Senate

McConnell hopes Senate impeachment trial 'not too lengthy a process'

Senate Majority Leader Mitch McConnell (R-Ky.) said on Tuesday that he hopes the Senate is able to finish a likely impeachment trial after "not too lengthy a process." 

 

McConnell's comments come after he's been tight-lipped on the details of a Trump impeachment trial, except to say he expects there to be one. 

 

Asked on Tuesday about which potential witnesses he would like to see testify, the GOP leader added that it was "way too early" to settle on how the impeachment trial will be handled in the Senate. 

 

"A number of democratic senators are running for president. I'm sure they're gonna be excited to be here in their chairs not being able to say anything during the pendency of this trial. So hopefully we'll work our way through it and finish it and not too lengthy a process," McConnell told reporters during a weekly press conference.

 

How long a Senate impeachment trial would last has become a rolling point of discussion among lawmakers as they await the outcome of the House's investigation into whether Trump tied Ukraine aid to the country opening an investigation into former Vice President Joe Biden and his son Hunter Biden. 

 

Senators expect that the House would vote on impeachment articles by Christmas, though House Speaker Nancy Pelosi (D-Calif.) has refused to rule out that the impeachment inquiry could drag into 2020. 

 

Senate Intelligence Committee Chairman Richard Burr (R-N.C.) raised the prospect of a six- to eight-week impeachment trial during an event in North Carolina earlier this month. 

 

But that drew quick backlash from GOP senators who noted that would be longer than the Clinton impeachment trial, which McConnell has repeatedly referred to when fielding questions from reporters about what a Trump trial could look like. The Clinton trial started on Jan. 7 and wrapped on Feb. 13. 

 

"It doesn't sound like there's going to be much they're going to give us, so I think a week is more than enough time to get all that adjudicated, get it out there and exposed, and be done with this," said Sen. David Perdue (R-Ga.). 

 

Sen. Lindsey Graham (R-S.C.) added, "I doubt if a trial would last that long."

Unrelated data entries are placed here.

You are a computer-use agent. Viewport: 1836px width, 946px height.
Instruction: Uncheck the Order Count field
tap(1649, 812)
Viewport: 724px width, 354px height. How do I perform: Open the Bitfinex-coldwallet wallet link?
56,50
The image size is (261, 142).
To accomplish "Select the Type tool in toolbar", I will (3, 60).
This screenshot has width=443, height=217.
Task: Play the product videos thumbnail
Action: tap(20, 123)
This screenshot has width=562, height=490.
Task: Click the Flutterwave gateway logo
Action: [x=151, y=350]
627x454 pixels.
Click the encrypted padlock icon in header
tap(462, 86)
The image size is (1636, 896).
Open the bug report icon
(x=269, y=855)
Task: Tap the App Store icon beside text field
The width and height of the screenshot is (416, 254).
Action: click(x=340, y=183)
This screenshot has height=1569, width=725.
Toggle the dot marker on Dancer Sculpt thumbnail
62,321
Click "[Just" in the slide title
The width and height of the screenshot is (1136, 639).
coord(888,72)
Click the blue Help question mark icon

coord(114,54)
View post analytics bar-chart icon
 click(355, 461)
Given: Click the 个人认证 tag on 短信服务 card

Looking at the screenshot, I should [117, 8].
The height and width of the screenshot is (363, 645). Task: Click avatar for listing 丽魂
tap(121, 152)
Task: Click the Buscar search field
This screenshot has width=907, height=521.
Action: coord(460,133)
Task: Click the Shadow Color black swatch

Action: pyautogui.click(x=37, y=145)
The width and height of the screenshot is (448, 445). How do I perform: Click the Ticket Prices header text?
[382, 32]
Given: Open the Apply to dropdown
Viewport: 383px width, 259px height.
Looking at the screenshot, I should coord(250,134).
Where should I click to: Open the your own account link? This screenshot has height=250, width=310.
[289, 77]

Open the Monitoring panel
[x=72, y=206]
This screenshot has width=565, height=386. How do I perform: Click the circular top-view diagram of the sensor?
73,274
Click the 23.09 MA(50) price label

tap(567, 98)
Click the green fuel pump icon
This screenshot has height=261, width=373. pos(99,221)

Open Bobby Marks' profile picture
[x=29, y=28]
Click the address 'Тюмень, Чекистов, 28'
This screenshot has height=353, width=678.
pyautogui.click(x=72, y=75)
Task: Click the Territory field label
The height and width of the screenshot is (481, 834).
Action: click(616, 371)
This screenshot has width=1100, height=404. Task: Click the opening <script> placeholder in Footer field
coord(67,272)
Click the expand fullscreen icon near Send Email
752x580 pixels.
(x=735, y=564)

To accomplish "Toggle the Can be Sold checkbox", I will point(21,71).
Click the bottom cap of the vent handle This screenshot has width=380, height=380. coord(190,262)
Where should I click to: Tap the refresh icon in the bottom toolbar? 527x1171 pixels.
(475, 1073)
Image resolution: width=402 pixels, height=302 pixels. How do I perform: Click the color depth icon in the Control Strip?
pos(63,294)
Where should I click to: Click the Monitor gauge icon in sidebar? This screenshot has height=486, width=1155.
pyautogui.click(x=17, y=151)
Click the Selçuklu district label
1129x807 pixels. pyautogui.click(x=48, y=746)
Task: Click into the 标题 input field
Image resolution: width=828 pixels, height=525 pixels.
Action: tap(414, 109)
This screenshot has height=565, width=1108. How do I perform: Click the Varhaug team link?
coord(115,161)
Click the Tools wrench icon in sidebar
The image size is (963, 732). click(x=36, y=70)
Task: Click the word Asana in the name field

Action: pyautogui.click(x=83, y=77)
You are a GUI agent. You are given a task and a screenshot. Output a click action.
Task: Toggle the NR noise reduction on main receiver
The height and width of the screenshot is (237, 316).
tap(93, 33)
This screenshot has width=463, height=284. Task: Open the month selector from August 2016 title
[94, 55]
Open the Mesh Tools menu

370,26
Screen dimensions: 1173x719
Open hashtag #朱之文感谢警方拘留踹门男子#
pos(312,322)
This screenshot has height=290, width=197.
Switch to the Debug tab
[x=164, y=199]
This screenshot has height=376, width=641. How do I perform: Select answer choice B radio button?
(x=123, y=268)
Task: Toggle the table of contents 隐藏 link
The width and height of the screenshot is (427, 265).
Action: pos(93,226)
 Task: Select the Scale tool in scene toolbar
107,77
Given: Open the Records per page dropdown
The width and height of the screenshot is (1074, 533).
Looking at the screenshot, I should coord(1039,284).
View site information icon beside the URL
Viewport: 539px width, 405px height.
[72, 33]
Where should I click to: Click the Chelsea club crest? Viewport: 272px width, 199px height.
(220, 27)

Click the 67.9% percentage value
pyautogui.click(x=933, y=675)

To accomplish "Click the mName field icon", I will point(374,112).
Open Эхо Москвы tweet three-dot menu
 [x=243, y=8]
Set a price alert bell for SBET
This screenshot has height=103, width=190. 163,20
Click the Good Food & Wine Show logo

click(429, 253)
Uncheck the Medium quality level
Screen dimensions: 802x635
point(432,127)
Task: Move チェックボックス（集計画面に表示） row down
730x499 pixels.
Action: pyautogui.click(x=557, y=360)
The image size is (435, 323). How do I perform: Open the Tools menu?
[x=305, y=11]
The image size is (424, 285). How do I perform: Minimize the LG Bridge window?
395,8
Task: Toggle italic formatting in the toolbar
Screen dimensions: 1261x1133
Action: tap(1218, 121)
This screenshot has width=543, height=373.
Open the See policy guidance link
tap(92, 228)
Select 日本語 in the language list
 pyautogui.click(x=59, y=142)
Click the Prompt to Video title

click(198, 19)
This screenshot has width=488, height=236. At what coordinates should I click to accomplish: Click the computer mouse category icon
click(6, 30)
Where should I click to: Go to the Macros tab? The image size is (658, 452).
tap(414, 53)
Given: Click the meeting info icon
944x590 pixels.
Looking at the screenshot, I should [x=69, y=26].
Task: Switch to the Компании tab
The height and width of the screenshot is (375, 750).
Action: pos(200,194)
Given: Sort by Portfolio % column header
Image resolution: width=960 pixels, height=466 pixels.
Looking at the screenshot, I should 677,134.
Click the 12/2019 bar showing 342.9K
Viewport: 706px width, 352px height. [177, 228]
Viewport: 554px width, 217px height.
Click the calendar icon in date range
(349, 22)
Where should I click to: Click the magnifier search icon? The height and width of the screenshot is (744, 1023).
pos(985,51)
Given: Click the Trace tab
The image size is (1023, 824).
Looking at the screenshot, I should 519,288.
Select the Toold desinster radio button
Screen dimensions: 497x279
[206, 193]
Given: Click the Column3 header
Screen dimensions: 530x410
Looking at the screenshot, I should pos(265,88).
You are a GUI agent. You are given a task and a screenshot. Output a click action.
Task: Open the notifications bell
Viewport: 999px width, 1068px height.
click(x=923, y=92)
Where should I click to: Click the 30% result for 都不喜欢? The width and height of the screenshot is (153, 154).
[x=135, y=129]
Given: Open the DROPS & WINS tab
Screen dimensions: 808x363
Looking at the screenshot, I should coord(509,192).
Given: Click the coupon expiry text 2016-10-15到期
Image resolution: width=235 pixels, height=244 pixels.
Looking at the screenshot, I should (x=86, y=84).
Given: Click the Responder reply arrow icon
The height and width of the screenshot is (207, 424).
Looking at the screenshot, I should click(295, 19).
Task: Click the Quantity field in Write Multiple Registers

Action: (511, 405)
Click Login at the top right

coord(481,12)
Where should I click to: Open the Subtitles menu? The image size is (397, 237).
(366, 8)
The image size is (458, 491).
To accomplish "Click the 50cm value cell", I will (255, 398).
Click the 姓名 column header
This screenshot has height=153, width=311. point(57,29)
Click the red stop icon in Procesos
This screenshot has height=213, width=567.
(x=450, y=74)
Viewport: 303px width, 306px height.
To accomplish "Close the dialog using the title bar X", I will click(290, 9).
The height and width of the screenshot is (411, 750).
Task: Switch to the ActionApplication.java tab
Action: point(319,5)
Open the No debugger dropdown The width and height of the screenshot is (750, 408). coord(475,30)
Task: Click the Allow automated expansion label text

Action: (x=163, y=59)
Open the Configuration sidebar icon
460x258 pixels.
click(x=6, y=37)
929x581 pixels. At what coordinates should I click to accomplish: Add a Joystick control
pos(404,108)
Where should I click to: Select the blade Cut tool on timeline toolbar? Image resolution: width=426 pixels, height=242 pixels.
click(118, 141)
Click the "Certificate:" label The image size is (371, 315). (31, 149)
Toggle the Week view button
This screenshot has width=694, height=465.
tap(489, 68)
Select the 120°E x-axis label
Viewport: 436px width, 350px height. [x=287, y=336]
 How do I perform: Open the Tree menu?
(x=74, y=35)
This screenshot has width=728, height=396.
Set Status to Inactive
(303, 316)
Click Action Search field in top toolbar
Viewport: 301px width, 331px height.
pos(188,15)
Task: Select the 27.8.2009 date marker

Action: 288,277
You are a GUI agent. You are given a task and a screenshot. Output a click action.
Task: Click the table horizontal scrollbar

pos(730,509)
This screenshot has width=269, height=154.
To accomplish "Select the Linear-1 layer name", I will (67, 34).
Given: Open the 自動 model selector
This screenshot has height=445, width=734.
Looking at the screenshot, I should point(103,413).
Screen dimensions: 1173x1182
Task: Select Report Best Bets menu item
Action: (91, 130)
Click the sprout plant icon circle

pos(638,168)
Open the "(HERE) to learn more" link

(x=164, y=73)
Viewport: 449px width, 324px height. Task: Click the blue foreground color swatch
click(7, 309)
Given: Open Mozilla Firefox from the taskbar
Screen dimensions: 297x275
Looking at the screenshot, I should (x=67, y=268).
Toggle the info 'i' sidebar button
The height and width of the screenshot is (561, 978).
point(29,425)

Some Republicans have also floated the idea of quickly dismissing any articles of impeachment the House sends over. 

 

But McConnell told reporters last week that he expects there to be a trial. 

 

"My own view is that we should give people an opportunity to put the case on. ... On the issue of how long it goes on, it's really kind of up to the Senate. People will have to conclude, are they learning something new? At some point, we'll get to an end," McConnell said at the time.